With pictures left out, set down exactly the lines from the line containing "Click the BIOS version share icon" through the last line of the data.

(Stored data entries)
------------------------------------
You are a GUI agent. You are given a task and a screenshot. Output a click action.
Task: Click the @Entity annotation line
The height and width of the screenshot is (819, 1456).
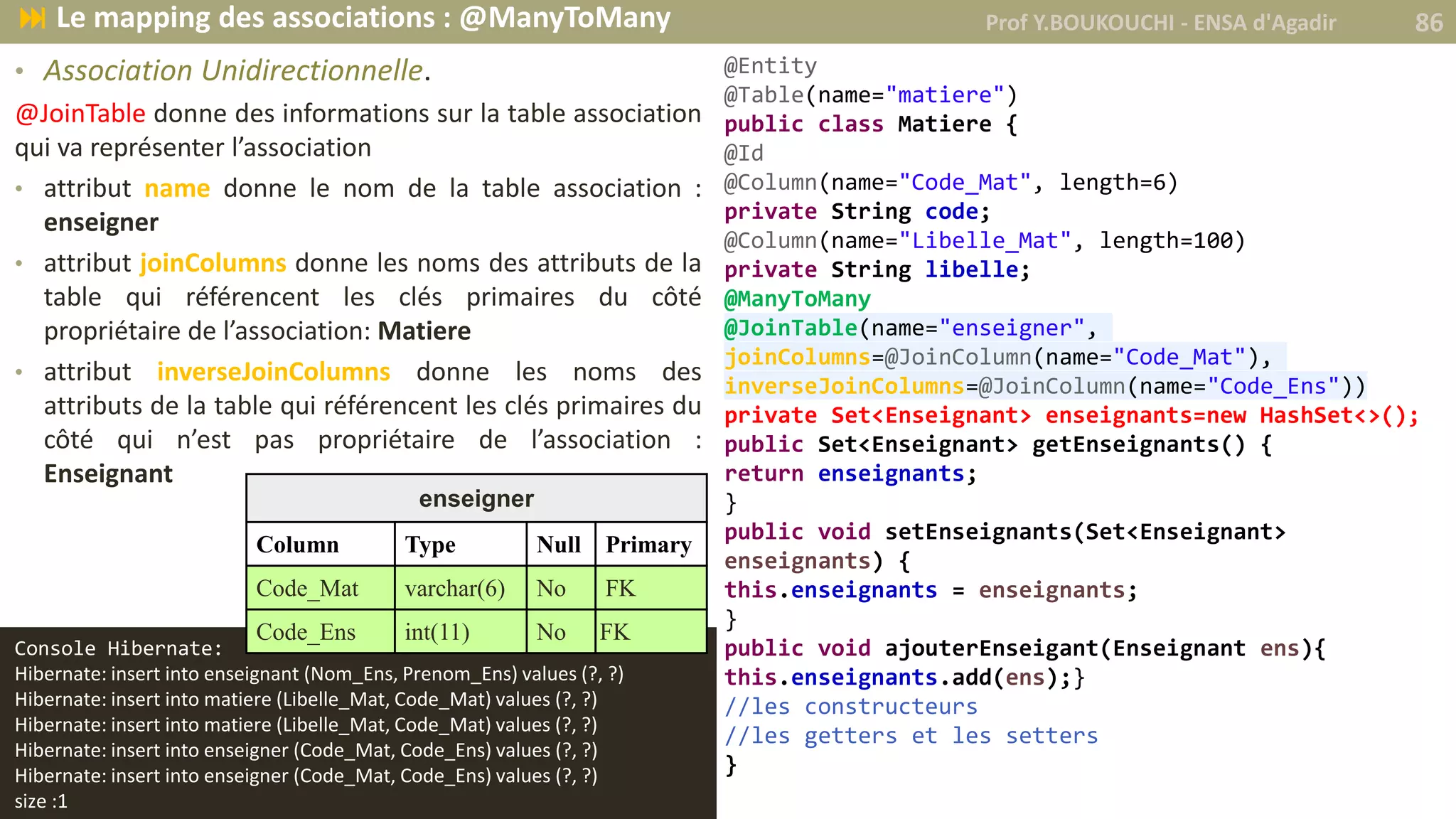770,66
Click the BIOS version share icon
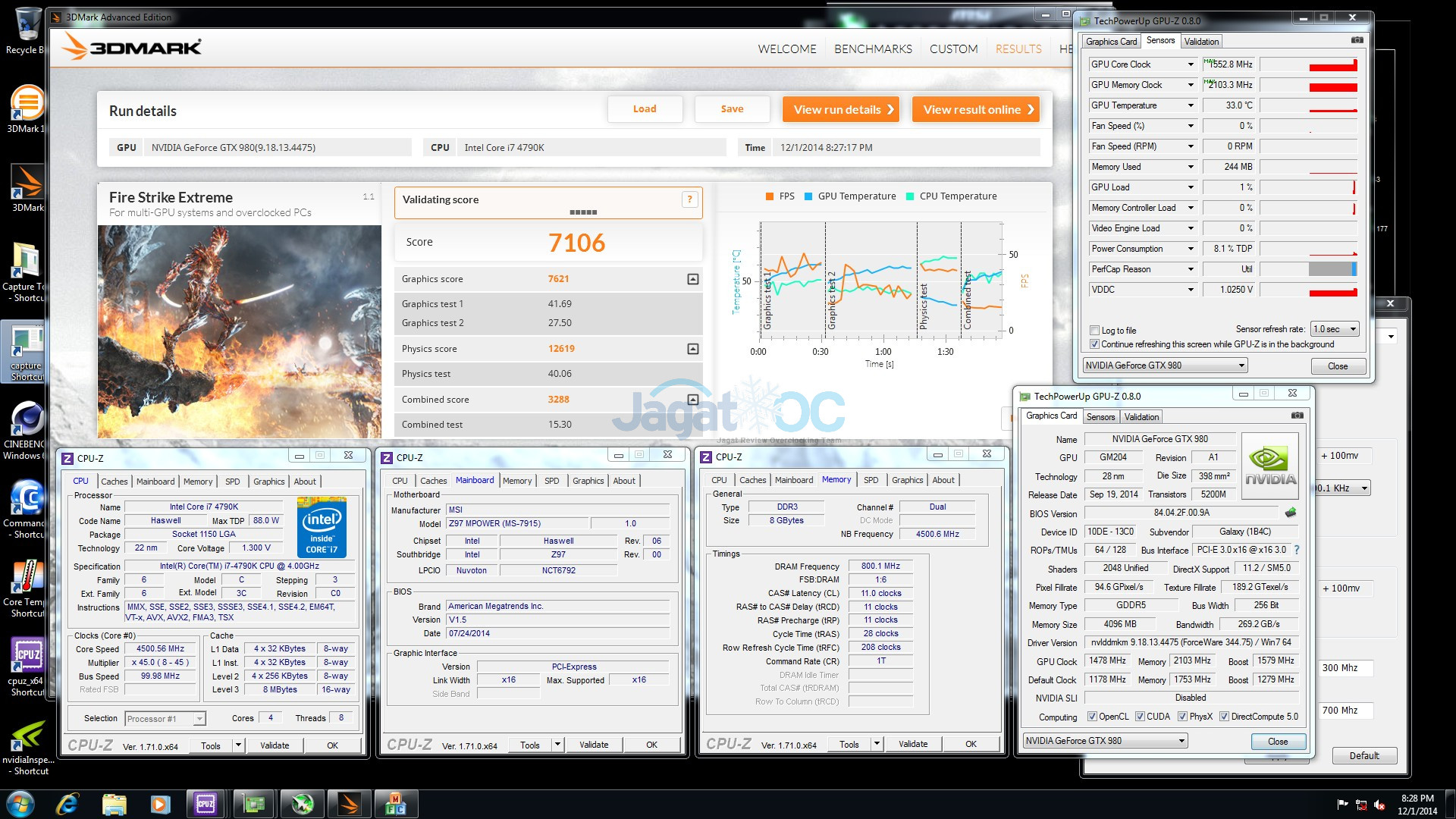 [x=1291, y=513]
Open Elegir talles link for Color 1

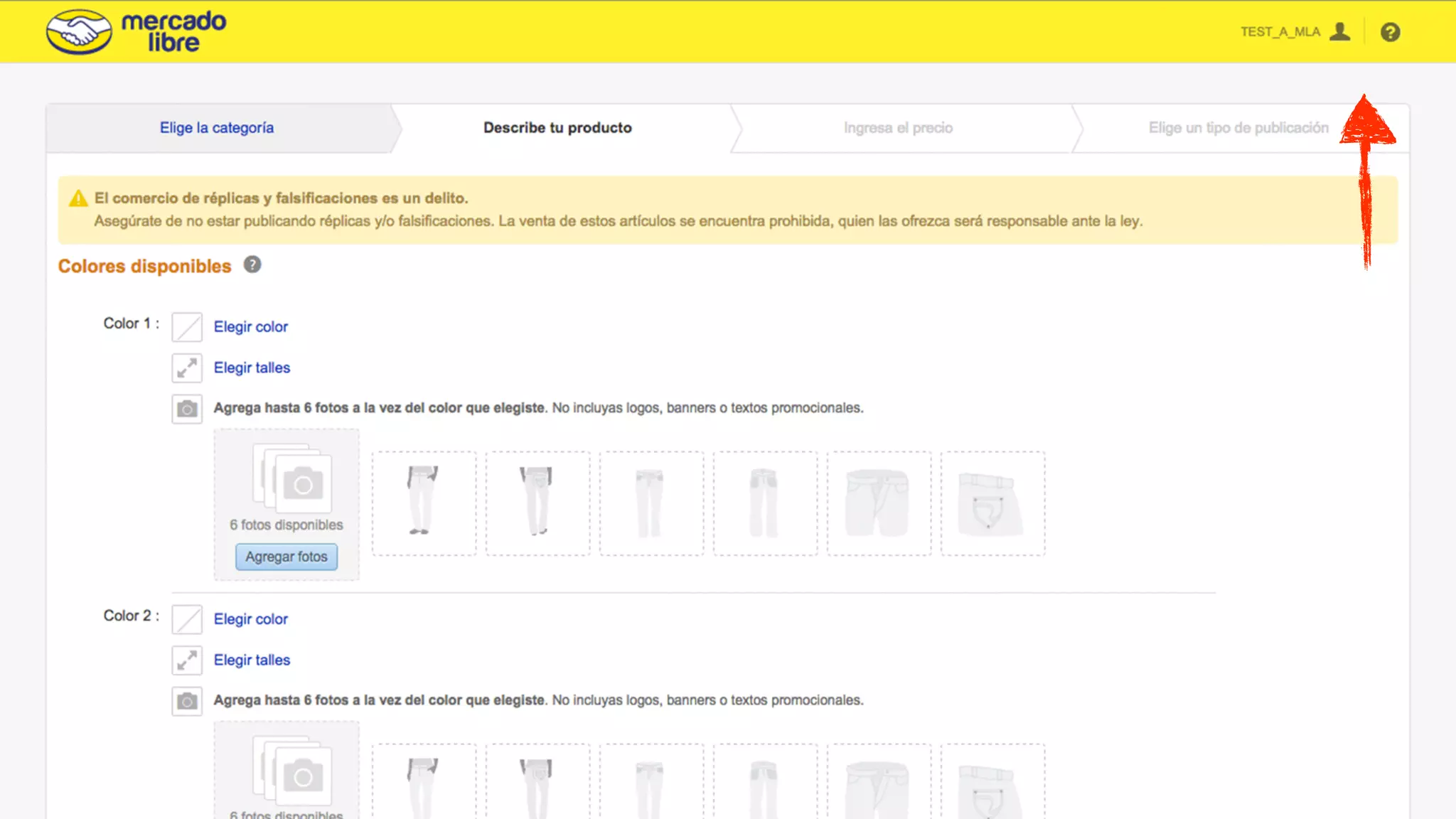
------------------------------------
**WRITTEN ANSWER**
Click the BIOS version share icon
 [x=1291, y=513]
Open Elegir talles link for Color 1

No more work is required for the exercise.